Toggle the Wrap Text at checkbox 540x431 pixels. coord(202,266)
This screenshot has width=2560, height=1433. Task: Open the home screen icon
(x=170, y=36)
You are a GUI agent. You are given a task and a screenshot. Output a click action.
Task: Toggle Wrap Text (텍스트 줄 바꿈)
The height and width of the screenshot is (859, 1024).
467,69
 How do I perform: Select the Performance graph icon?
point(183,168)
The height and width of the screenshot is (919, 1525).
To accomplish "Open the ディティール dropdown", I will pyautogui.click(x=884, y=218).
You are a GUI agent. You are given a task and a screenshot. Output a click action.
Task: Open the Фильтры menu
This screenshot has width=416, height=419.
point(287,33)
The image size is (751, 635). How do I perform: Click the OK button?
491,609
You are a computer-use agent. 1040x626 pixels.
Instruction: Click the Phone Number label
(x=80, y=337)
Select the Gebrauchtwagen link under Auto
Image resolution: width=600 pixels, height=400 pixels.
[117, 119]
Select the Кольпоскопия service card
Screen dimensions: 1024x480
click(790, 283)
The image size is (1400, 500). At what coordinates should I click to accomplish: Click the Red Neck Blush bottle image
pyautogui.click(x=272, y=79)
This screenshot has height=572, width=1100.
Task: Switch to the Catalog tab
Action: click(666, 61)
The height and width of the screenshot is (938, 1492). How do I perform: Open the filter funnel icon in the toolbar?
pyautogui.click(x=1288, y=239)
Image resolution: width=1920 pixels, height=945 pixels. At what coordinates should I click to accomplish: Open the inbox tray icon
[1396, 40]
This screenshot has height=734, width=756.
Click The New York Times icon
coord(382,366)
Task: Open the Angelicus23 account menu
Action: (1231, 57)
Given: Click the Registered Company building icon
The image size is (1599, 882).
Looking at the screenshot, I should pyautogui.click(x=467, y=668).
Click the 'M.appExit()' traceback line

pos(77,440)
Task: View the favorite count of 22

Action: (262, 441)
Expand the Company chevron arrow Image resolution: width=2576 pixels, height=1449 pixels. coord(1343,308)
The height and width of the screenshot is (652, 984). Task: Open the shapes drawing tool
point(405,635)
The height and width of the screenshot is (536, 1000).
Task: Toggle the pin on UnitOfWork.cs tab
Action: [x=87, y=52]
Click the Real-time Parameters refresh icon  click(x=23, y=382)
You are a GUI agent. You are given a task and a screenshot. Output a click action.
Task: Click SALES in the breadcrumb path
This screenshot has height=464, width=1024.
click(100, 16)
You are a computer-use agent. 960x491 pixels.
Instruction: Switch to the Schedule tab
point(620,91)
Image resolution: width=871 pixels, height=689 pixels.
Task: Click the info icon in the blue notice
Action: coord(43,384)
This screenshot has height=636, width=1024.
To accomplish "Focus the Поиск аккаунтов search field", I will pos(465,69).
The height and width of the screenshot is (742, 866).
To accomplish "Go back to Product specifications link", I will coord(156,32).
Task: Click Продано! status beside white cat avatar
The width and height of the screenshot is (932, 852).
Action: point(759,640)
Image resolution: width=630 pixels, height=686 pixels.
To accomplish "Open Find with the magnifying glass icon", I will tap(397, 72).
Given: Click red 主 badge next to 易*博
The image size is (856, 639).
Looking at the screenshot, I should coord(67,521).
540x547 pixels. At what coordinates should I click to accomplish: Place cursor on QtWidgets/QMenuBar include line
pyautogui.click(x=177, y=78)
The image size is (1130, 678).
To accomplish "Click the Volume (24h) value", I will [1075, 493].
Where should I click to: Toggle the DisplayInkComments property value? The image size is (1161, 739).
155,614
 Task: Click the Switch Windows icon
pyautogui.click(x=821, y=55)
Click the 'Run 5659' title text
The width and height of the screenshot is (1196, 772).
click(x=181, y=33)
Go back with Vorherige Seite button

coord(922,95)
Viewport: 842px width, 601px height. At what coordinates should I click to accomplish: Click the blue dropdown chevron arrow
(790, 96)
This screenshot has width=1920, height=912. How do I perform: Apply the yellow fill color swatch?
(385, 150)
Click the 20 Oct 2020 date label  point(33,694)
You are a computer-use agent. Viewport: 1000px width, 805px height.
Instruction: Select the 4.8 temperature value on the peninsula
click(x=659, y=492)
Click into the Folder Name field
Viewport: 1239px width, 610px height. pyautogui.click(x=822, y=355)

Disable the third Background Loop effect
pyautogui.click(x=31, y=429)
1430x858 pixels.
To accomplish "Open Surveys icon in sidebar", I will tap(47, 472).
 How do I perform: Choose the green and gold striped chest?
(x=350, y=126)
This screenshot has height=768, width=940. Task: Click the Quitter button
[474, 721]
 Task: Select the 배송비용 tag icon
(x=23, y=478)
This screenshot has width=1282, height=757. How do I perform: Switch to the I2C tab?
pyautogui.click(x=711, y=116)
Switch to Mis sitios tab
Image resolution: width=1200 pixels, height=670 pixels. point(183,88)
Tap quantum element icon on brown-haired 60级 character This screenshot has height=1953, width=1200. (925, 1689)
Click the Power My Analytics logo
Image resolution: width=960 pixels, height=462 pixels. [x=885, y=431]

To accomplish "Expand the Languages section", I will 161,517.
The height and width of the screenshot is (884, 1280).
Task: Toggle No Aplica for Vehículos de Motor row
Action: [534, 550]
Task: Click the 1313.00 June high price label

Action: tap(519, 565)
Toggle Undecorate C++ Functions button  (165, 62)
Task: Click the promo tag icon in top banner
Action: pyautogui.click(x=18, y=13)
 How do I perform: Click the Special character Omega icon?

Problem details — Stopping at the line containing "Expand the Company", please repeat exactly every line from the very start of the entries, that line included, and nothing more.

Answer below —
Toggle the Wrap Text at checkbox 540x431 pixels. coord(202,266)
This screenshot has width=2560, height=1433. Task: Open the home screen icon
(x=170, y=36)
You are a GUI agent. You are given a task and a screenshot. Output a click action.
Task: Toggle Wrap Text (텍스트 줄 바꿈)
The height and width of the screenshot is (859, 1024).
467,69
 How do I perform: Select the Performance graph icon?
point(183,168)
The height and width of the screenshot is (919, 1525).
To accomplish "Open the ディティール dropdown", I will pyautogui.click(x=884, y=218).
You are a GUI agent. You are given a task and a screenshot. Output a click action.
Task: Open the Фильтры menu
This screenshot has width=416, height=419.
point(287,33)
The image size is (751, 635). How do I perform: Click the OK button?
491,609
You are a computer-use agent. 1040x626 pixels.
Instruction: Click the Phone Number label
(x=80, y=337)
Select the Gebrauchtwagen link under Auto
Image resolution: width=600 pixels, height=400 pixels.
[117, 119]
Select the Кольпоскопия service card
Screen dimensions: 1024x480
click(790, 283)
The image size is (1400, 500). At what coordinates should I click to accomplish: Click the Red Neck Blush bottle image
pyautogui.click(x=272, y=79)
This screenshot has height=572, width=1100.
Task: Switch to the Catalog tab
Action: click(666, 61)
The height and width of the screenshot is (938, 1492). How do I perform: Open the filter funnel icon in the toolbar?
pyautogui.click(x=1288, y=239)
Image resolution: width=1920 pixels, height=945 pixels. At what coordinates should I click to accomplish: Open the inbox tray icon
[1396, 40]
This screenshot has height=734, width=756.
Click The New York Times icon
coord(382,366)
Task: Open the Angelicus23 account menu
Action: (1231, 57)
Given: Click the Registered Company building icon
The image size is (1599, 882).
Looking at the screenshot, I should pyautogui.click(x=467, y=668).
Click the 'M.appExit()' traceback line

pos(77,440)
Task: View the favorite count of 22

Action: (262, 441)
Expand the Company chevron arrow Image resolution: width=2576 pixels, height=1449 pixels. coord(1343,308)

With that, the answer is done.